I arrived home before anyone else who’d been to the wedding, and told Danger all about it. It was a bit strange having to confirm for my host-father that he was in fact now married again, but I suppose he had to set up the real party, which was already going strong in our concession. The wedding night works like this: the bride is attended by a delegation of her female relatives and (female) friends, and shortly after sunset a delegation of men from the groom’s side is sent to go fetch her. The bride’s delegation must resist giving her up, and they then commence bargaining for her. This is after and apart from the bride price (after all they’re already married at this point), and once it’s agreed on they put the bride (who’s wearing a shroud by the way) on the back of a moto and bring her to the groom’s house, where the party is now going in earnest. They stash her away in the groom’s bedroom and there she remains, still shrouded, for the duration of the party with a group of women attending her. The following seven days (less if she’s not the first wife) are spent in a kind of honeymoon at home – the bride doesn’t leave the bedroom, more or less, except to go to the bathroom and bathe. The husband is allowed to go out, where his male relatives and friends will be hanging out chatting and playing cards and his female relatives will be preparing food for everyone.
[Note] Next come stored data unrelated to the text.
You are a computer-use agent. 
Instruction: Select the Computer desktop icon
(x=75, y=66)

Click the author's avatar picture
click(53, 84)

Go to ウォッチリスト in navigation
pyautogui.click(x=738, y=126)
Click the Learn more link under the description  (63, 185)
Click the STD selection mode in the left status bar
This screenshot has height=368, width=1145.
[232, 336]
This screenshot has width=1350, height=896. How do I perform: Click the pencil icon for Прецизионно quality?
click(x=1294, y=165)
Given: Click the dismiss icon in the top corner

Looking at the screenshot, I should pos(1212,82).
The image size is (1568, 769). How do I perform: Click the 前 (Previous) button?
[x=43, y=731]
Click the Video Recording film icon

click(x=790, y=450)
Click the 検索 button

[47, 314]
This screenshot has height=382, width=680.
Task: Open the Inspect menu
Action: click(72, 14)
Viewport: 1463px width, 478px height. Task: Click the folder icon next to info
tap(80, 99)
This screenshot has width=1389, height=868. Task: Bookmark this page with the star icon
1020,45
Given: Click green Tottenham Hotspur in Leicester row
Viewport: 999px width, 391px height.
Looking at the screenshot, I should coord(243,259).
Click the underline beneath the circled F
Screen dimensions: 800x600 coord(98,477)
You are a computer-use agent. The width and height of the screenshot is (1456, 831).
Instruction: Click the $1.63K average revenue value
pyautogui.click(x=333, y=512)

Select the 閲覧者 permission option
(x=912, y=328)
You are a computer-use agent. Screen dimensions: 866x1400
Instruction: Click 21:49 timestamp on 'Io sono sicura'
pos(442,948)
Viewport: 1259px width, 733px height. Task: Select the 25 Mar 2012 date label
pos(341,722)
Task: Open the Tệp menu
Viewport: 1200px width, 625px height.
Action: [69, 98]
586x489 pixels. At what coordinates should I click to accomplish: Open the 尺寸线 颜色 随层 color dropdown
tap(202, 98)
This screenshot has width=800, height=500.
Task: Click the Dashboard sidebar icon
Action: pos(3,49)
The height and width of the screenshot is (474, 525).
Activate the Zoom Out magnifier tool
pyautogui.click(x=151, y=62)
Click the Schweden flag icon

The strange part for me, then, is that I attended both the wedding and reception, and live at the groom’s house, and I’ve still never seen my host mom! I saw her briefly last night, but shrouded and among a large group of overexcited people yelling various things at me, including (from the only other boy in the room, who was in his mid-teens) “hey you see this? I’m going to make your Bintou (Laura) my new wife! Ha ha!”

The rest of the part – loud music (annoying techno and Afro-pop from a DJ, not good live Malian music), shouting, stamping around, and all – lasted for the remainder of the night. Thank goodness I saved those earplugs I got from my Air France flight 15 months ago!